Last night I sat on my red couch with the cushions in need of re-stuffing, my bare legs folded to the side as I leaned my weight to my elbow as it rested on the squishy arm. A thick book lay open on my lap, a glass of ice water on a coaster within reach. I fingered my scar as I read, feeling the divot grow deeper and more pronounced the farther back I reached. I traced the bumpy ridges that betray the titanium plates that lay under a shallow layer of scalp, holding my fractured skull in place as it heals. A couple thick hairs grow straight out of the scar, short and spiky as they twist their way through the former home of staples and gauze. Overall, I can't believe how much my hair has grown since it was shaved in January, my scalp dyed yellow from the surgical iodine, scabs forming over the spots rubbed raw from the vice that held my head in place as it was sawed open. Today, my scar isn't even visible unless I pull my hair to the sides, away from its severe middle part. It curls its dark brown way over my ears, ending just below my earlobes. The scar feels deep and dramatic to my fingers, though I suppose most cuts and scrapes do, all looking much less impressive when finally viewed in a mirror.

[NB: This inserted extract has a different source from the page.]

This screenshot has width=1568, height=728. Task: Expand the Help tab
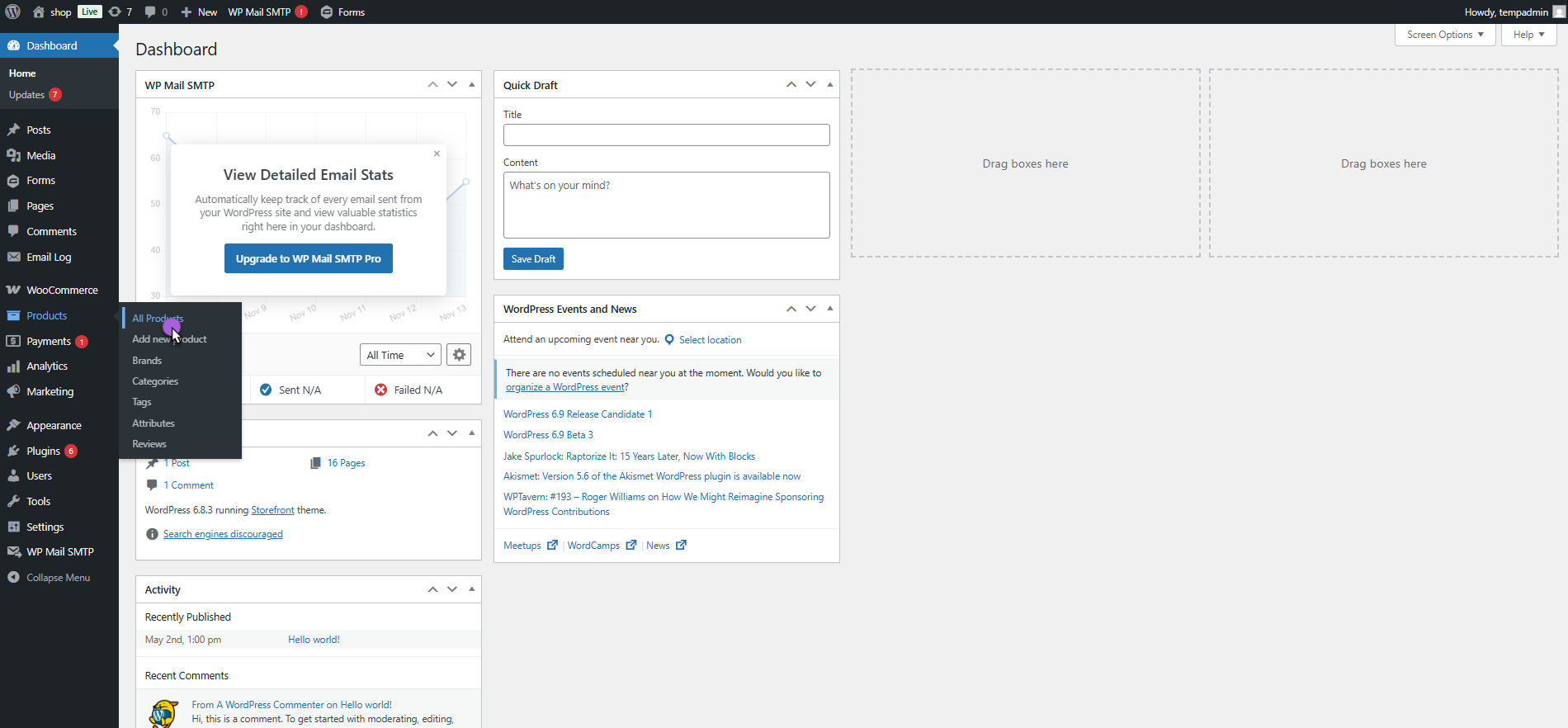tap(1528, 35)
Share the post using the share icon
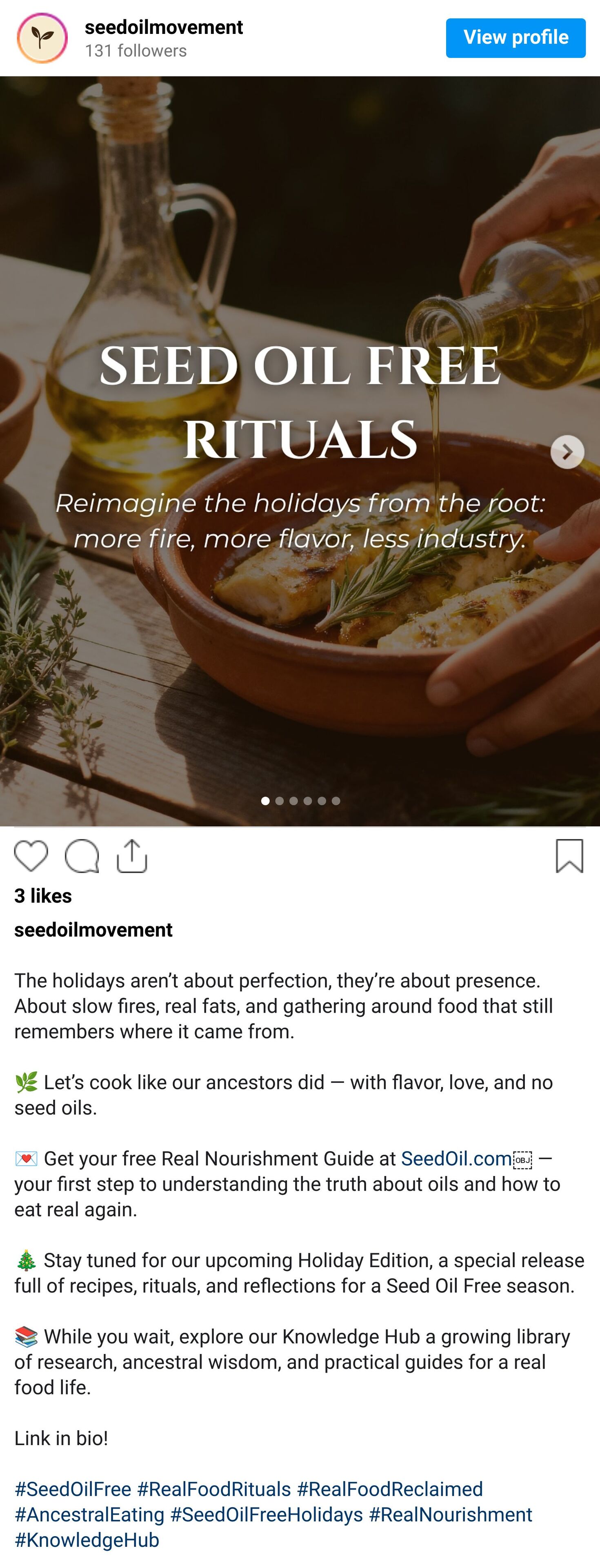The width and height of the screenshot is (600, 1568). point(132,856)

It hurts to touch my scar for long, pain spreading to the growing bone beneath, so I drop my hand and turn the page. The incision is really the only part that hurts these days. I can't lie on my left because it's still too tender, but as long as I avoid pressure, I'm mostly okay. The skull remodeling itself around the plates and screws does still hurt. Two or three times a day, I make my way to the basket of pills in my bathroom or the bottle of Advil in my purse to ward away a quick, sharp pain or a low, dull one, my bones creaking and scraping together like the wooden floors of an old house expanding in the summer heat. Fortunately they're working, quieting my mind and smoothing out the winces on my face in a matter of minutes. It's been a month since the last time I was put out of commission and relegated to my couch for hours. I'm starting to see that I've turned a corner. Just five more months until I can get off another medication; five more seizure-free months until my chance of relapse is less than ten percent. At the same time it's gone so slowly and so quickly. It feels like only yesterday I was in my parents' home, the timer on my phone set to my daily Percocet regimen.
An hour later I woke up to a shoulder wet with drool, still sitting with the book on my contorted legs, my limp fingers brushing the back of John's shirt. "Honey, wake up, it's time to go to bed."